Stored items:
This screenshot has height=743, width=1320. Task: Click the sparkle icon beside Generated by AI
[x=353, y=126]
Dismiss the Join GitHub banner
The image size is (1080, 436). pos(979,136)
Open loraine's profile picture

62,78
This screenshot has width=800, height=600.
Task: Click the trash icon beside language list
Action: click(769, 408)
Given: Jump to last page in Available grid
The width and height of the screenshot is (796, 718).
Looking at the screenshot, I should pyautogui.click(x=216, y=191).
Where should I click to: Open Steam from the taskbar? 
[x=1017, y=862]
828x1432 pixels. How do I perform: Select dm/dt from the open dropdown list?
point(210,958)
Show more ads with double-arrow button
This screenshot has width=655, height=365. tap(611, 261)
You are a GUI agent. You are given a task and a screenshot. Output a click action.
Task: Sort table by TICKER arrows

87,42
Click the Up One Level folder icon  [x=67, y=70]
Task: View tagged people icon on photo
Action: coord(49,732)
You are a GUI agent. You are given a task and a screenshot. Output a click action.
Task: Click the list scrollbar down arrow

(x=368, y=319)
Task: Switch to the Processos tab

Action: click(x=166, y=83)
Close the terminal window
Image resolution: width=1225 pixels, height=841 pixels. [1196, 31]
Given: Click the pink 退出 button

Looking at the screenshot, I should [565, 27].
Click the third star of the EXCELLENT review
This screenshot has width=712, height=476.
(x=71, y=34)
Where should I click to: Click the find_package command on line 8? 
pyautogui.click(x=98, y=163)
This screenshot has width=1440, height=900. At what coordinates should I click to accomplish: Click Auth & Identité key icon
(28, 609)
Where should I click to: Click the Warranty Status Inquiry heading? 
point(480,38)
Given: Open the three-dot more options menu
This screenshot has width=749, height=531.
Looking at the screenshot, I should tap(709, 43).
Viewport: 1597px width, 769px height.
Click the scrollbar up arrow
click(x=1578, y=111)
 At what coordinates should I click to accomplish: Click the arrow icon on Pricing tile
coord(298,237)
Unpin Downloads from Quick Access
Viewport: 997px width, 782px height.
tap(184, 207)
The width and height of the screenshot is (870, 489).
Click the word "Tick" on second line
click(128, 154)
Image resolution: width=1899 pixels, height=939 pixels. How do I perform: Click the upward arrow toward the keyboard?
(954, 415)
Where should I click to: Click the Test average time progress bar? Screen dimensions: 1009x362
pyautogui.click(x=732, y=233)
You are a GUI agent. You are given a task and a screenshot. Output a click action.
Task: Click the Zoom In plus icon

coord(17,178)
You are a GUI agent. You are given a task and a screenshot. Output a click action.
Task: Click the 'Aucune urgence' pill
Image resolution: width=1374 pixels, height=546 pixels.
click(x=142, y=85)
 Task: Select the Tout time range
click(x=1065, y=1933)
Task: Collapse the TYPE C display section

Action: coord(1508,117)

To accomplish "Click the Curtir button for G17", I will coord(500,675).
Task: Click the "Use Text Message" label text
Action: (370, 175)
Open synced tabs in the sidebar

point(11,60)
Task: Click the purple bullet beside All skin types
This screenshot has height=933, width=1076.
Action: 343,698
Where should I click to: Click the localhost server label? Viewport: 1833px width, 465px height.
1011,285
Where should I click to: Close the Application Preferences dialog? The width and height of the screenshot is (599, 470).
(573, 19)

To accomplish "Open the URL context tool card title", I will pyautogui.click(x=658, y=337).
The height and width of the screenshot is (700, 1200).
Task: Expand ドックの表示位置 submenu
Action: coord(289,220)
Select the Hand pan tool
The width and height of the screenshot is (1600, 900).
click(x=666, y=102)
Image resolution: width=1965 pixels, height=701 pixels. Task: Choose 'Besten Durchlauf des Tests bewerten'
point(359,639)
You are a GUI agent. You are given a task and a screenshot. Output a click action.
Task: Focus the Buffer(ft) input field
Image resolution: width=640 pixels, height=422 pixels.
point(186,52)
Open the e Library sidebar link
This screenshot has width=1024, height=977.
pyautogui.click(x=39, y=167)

* _Problem statement_
Extract the complete set of records unchanged.

* _Exercise solution_
This screenshot has height=743, width=1320. Task: Click the sparkle icon beside Generated by AI
[x=353, y=126]
Dismiss the Join GitHub banner
The image size is (1080, 436). pos(979,136)
Open loraine's profile picture

62,78
This screenshot has width=800, height=600.
Task: Click the trash icon beside language list
Action: click(769, 408)
Given: Jump to last page in Available grid
The width and height of the screenshot is (796, 718).
Looking at the screenshot, I should pyautogui.click(x=216, y=191).
Where should I click to: Open Steam from the taskbar? 
[x=1017, y=862]
828x1432 pixels. How do I perform: Select dm/dt from the open dropdown list?
point(210,958)
Show more ads with double-arrow button
This screenshot has width=655, height=365. tap(611, 261)
You are a GUI agent. You are given a task and a screenshot. Output a click action.
Task: Sort table by TICKER arrows

87,42
Click the Up One Level folder icon  [x=67, y=70]
Task: View tagged people icon on photo
Action: coord(49,732)
You are a GUI agent. You are given a task and a screenshot. Output a click action.
Task: Click the list scrollbar down arrow

(x=368, y=319)
Task: Switch to the Processos tab

Action: click(x=166, y=83)
Close the terminal window
Image resolution: width=1225 pixels, height=841 pixels. [1196, 31]
Given: Click the pink 退出 button

Looking at the screenshot, I should [565, 27].
Click the third star of the EXCELLENT review
This screenshot has width=712, height=476.
(x=71, y=34)
Where should I click to: Click the find_package command on line 8? 
pyautogui.click(x=98, y=163)
This screenshot has width=1440, height=900. At what coordinates should I click to accomplish: Click Auth & Identité key icon
(28, 609)
Where should I click to: Click the Warranty Status Inquiry heading? 
point(480,38)
Given: Open the three-dot more options menu
This screenshot has width=749, height=531.
Looking at the screenshot, I should tap(709, 43).
Viewport: 1597px width, 769px height.
Click the scrollbar up arrow
click(x=1578, y=111)
 At what coordinates should I click to accomplish: Click the arrow icon on Pricing tile
coord(298,237)
Unpin Downloads from Quick Access
Viewport: 997px width, 782px height.
tap(184, 207)
The width and height of the screenshot is (870, 489).
Click the word "Tick" on second line
click(128, 154)
Image resolution: width=1899 pixels, height=939 pixels. How do I perform: Click the upward arrow toward the keyboard?
(954, 415)
Where should I click to: Click the Test average time progress bar? Screen dimensions: 1009x362
pyautogui.click(x=732, y=233)
You are a GUI agent. You are given a task and a screenshot. Output a click action.
Task: Click the Zoom In plus icon

coord(17,178)
You are a GUI agent. You are given a task and a screenshot. Output a click action.
Task: Click the 'Aucune urgence' pill
Image resolution: width=1374 pixels, height=546 pixels.
click(x=142, y=85)
 Task: Select the Tout time range
click(x=1065, y=1933)
Task: Collapse the TYPE C display section

Action: coord(1508,117)

To accomplish "Click the Curtir button for G17", I will coord(500,675).
Task: Click the "Use Text Message" label text
Action: (370, 175)
Open synced tabs in the sidebar

point(11,60)
Task: Click the purple bullet beside All skin types
This screenshot has height=933, width=1076.
Action: 343,698
Where should I click to: Click the localhost server label? Viewport: 1833px width, 465px height.
1011,285
Where should I click to: Close the Application Preferences dialog? The width and height of the screenshot is (599, 470).
(573, 19)

To accomplish "Open the URL context tool card title", I will pyautogui.click(x=658, y=337).
The height and width of the screenshot is (700, 1200).
Task: Expand ドックの表示位置 submenu
Action: coord(289,220)
Select the Hand pan tool
The width and height of the screenshot is (1600, 900).
click(x=666, y=102)
Image resolution: width=1965 pixels, height=701 pixels. Task: Choose 'Besten Durchlauf des Tests bewerten'
point(359,639)
You are a GUI agent. You are given a task and a screenshot. Output a click action.
Task: Focus the Buffer(ft) input field
Image resolution: width=640 pixels, height=422 pixels.
point(186,52)
Open the e Library sidebar link
This screenshot has width=1024, height=977.
pyautogui.click(x=39, y=167)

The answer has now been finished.